New Nonprofit Industry Association Launches to Advocate for High-Quality, Affordable Home-Based Health Care
The Visiting Nurse Associations of America (VNAA) today launched ElevatingHOME, a new 501(c)6 organization that brings together America’s home-based care providers to advocate for high-quality, affordable home care. ElevatingHOME will unify the myriad voices of home-based health care and reposition home-based care as the center of health care delivery.
Industry leaders say the need for a consolidated organization to advocate for home-based care is acute. With 10,000 Baby Boomers enrolling in Medicare daily, this segment of the health care industry is expected to grow more than 70 percent in the next three years—from approximately $80 billion today to $137 billion by 2020. When surveyed, 87 percent of America’s seniors say they want to stay in their own home as they age and would prefer to receive medical care at home when possible.
“Most patients—seniors, but others too—prefer to receive medical care at home when possible, but the current health care delivery system design is organized around costly and sometimes unnecessary hospital stays,” said Joseph Scopelliti, President and CEO, VNA Health System of Shamokin, Pennsylvania and Chair, ElevatingHOME Board of Directors. “When people can receive the care they need in their own homes, amidst familiar surroundings with family and friends nearby, they often have better health outcomes at lower costs.”
Introduced at this week’s 2017 Home-Based Care: National Leadership Conference in San Diego, Calif., ElevatingHOME will represent both nonprofit and for-profit home-based care providers. The Council of State Home Care Associations will also join ElevatingHOME as a founding member.
“The Council of State Home Care Associations, which has a long history of working collaboratively with many national organizations committed to advancing home health care, is very excited to work in partnership with ElevatingHOME by virtue of the unanimous vote of our Executive Committee," said Tim Rogers, Chairman, Council of State Home Care Associations and President and CEO of the Association for Home and Hospice Care of North Carolina and the South Carolina Home Care and Hospice Association.
The Medicare Payment Advisory Commission (MedPAC) says there are approximately 12,350 home health agencies in the United States—more than double the number of hospitals—and nearly 4,100 hospice organizations. Even though seniors prefer to receive care in their homes, the current health care delivery system drives patients to receive care in a hospital or a skilled nursing facility. Patients and caregivers find it difficult to choose home-based care due to lack of information, burdensome regulations and complicated insurance policies that make choosing home-based care more difficult for patients.
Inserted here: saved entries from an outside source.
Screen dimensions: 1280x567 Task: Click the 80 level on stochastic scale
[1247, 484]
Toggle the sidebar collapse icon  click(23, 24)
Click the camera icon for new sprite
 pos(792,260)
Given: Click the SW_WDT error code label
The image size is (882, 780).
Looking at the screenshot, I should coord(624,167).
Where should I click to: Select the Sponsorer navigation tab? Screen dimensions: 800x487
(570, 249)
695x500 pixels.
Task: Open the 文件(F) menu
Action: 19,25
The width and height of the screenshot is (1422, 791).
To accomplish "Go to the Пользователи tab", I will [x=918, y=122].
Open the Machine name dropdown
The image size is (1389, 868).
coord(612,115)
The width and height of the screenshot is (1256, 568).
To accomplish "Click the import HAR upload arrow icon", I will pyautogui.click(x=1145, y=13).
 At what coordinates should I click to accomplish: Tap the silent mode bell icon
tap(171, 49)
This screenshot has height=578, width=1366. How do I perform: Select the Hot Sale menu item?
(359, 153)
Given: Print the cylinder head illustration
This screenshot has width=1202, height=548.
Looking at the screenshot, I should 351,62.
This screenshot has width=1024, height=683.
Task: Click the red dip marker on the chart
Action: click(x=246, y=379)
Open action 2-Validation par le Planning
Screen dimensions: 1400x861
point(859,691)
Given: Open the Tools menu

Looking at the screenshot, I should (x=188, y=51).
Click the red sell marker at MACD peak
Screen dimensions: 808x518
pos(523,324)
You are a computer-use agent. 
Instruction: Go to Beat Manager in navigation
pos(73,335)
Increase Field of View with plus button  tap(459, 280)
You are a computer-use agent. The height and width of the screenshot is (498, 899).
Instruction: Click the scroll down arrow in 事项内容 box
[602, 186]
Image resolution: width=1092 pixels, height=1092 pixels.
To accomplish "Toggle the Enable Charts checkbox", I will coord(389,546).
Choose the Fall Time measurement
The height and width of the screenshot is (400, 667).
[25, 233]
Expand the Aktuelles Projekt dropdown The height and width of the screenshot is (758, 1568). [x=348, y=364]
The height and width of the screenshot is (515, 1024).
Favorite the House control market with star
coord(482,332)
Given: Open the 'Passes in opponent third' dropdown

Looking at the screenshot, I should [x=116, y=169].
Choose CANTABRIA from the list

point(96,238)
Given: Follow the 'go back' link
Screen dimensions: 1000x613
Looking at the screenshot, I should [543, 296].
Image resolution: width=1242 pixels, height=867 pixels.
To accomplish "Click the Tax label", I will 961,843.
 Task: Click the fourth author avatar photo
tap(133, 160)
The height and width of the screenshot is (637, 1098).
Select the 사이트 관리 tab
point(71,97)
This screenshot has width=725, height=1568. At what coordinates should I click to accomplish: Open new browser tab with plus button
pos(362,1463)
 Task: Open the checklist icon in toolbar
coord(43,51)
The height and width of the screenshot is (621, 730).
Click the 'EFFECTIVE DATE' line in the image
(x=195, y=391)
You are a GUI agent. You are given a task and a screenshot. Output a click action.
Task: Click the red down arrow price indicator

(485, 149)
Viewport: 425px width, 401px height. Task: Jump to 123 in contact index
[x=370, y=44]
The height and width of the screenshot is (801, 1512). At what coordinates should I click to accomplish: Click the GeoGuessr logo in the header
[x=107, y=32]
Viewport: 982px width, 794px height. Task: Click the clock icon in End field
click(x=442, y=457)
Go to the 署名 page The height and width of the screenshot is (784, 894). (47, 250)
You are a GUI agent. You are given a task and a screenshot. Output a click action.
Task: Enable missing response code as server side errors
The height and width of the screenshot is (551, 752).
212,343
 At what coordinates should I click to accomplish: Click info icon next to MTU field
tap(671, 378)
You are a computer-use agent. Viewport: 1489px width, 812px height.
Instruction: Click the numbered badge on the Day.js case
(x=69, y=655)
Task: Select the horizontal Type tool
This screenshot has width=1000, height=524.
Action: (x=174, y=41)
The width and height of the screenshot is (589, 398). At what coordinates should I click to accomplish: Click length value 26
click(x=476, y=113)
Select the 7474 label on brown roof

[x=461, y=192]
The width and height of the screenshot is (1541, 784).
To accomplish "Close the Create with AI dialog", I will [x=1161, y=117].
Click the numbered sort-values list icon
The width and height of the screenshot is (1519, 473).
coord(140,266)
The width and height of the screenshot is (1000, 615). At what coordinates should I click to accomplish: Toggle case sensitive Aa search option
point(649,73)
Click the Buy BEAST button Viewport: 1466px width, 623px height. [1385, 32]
ElevatingHOME will be led by a Board of Directors consisting of leaders representing both for-profit and nonprofit home-based care agencies. In addition to Mr. Scopelliti, other founding members of the Board of Directors include: J. Mark Baiada, Founder and President, BAYADA Home Health Care, Susan Brouillette, MBA, MPH, CEO, Alacare Home Health and Hospice, Erin Denholm, RN, MSN, RWJENF, President and CEO, Trinity Health at Home, Norene Mostkoff, MBA, President and CEO, Visiting Nurse Health System, Marcia Reissig, RN, MS, CEO, Sutter Care at Home, and Bob Fazzi, EdD, Founder and Managing Partner, Fazzi Associates. Tracey Moorhead, President and CEO of VNAA, has been appointed President and CEO of ElevatingHOME.
Experts believe home-based care can play three critical roles in a redesigned health care delivery system: partnering with primary care; providing post-acute and acute care at home; and partnering with home and community-based long-term care providers. “Home-based care is carefully designed to provide care that people of all ages need – from wellness visits and chronic disease management to palliative, advanced illness and hospice care – and it is generally provided at lower costs than similar care provided in a medical institution,” said Moorhead. “Not only can home-based care services substitute for higher-cost hospital care, it can also ensure that patients who have been hospitalized do not wind up back in the hospital soon after being discharged.”
As an example, New Jersey-based BAYADA Home Health Care has focused on training its staff and creating system-wide best practices to reduce unnecessary hospitalizations and improve patient outcomes around heart failure. The provider has seen an 85.9 percent decrease in hospitalizations after 30 days and significant patient outcomes in better ambulation, reduced dyspnea, and reductions in pain that restricts activity.
In the months ahead, ElevatingHOME will focus on advancing home-based care as the central and critical component of health care delivery by:
- Demonstrating the role of home-based care in meeting patients’ health care needs at home;
- Developing and disseminating best practices for home-based care;
- Establishing a high standard of operational integrity;
- Elevating the level of public, private, foundation, academic and legislative support for the patients and families served;
- Advancing financial models to support a robust home-based care industry while delivering value along the broader health care continuum.